Questions to answer
1. Say whether each statement agrees with the article about Bruce McLaren below, answering yes or no and quoting the deciding words of the article: (a) Bruce McLaren was 32 when he died. (b) The McLaren marque won its first race at Monaco. (c) Bruce McLaren made his F1 debut at the German Grand Prix.
2. In the article about Bruce McLaren below, rewrite the passage starting at "But for McLaren, the" and ending at "the age of 14.", substituting "workbench" for "kitchen table".

Source document
%%

(CNN) -- Bruce McLaren was eerily portentous when he made his famous statement: "I feel life is measured in achievement not in years alone."
His eponymous McLaren Formula One team celebrates its 50th anniversary Monday, some 43 years after the New Zealander was killed on the racetrack.
McLaren was only 32 years old when he died testing a car for the Can-Am championship but in his short life he broke new ground in motorsport as a popular racer, team manager and forward-thinking engineer.
His legacy races on today as the McLaren race team -- winners of a record 182 grands prix and eight team titles in motorsport's elite F1 series.
McLaren has also powered a stellar cast of seven world champions including Brazilian hero Ayrton Senna, French four-time winner Alain Prost and the 2008 world champion Lewis Hamilton.
But for McLaren, the man, it all began at a kitchen table growing up in Auckland.
"Motor racing was in my blood," McLaren explained in his autobiography published posthumously on his website.
"How Mum put up with Dad and me with her kitchen table covered in bits and piece of the engine I will never know."
As a child Bruce honed his racing instincts by holding wheelchair races in the grounds of the hospital where he was recovering from a hip disease which left him with a lifelong limp.
But once fully recovered he had made the transition to cars by the age of 14.
In 1958 he left for England to make his F1 debut at the German Grand Prix in a Cooper-Climax.
During the following season, McLaren became the youngest driver to win an F1 race at the U.S. Grand Prix -- a record now held by Red Bull's record-breaking world champion Sebastian Vettel.
McLaren, who had more on his mind than racing, had also studied engineering in England and in 1963 he established the Bruce McLaren Motor Racing team, initially to build cars to compete in Australia and New Zealand.
His eponymous McLaren marque made its F1 debut on the streets of Monaco in 1966 and two years later McLaren took his orange racer to its first victory at the Belgium Grand Prix.
Name on the nose
The speed of McLaren's first victory is amazing given that the teams who joined F1 in 2010 are still to win their first point.
"I didn't know [I had won]!" McLaren said at the time. "It's about the nicest thing I've ever been told.
"I had won a Grand Prix in a car with my name on the nose."
McLaren would go on to win 181 more races in F1 -- more than any other team in the history of the sport.
The current staff at the team headquarters in Woking, England celebrated that winning mentality and fired up some of the team's historic cars as part of the anniversary celebrations Monday.
"McLaren started as the dream of one man, and it's since grown to encompass the hopes and dreams of more than 2000 men and women, who work as tirelessly as Bruce McLaren himself once did," said McLaren Group chairman Ron Dennis.
"[They] ensure that everything we do reflects well when compared with everything we've ever achieved.
"Our 50th anniversary provides an opportunity for every single McLaren employee to realize that he or she is an utterly crucial part of an organization with a history and a culture that really mean something.

%%

Data below
%%

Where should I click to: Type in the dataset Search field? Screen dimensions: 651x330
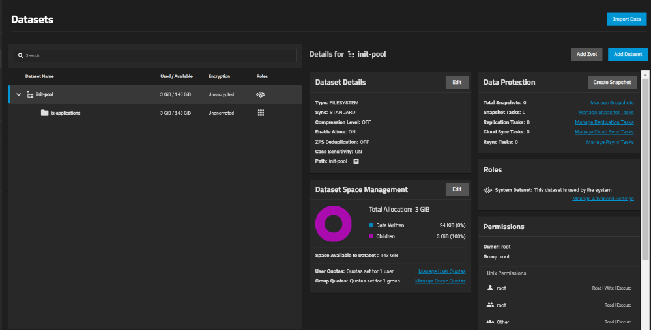tap(156, 56)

%%

Task-by-task outputs
1.
(a) Yes: "McLaren was only 32 years old when he died testing a car for the Can-Am championship"
(b) No: "two years later McLaren took his orange racer to its first victory at the Belgium Grand Prix"
(c) Yes: "In 1958 he left for England to make his F1 debut at the German Grand Prix in a Cooper-Climax."

2.
But for McLaren, the man, it all began at a workbench growing up in Auckland.
"Motor racing was in my blood," McLaren explained in his autobiography published posthumously on his website.
"How Mum put up with Dad and me with her workbench covered in bits and piece of the engine I will never know."
As a child Bruce honed his racing instincts by holding wheelchair races in the grounds of the hospital where he was recovering from a hip disease which left him with a lifelong limp.
But once fully recovered he had made the transition to cars by the age of 14.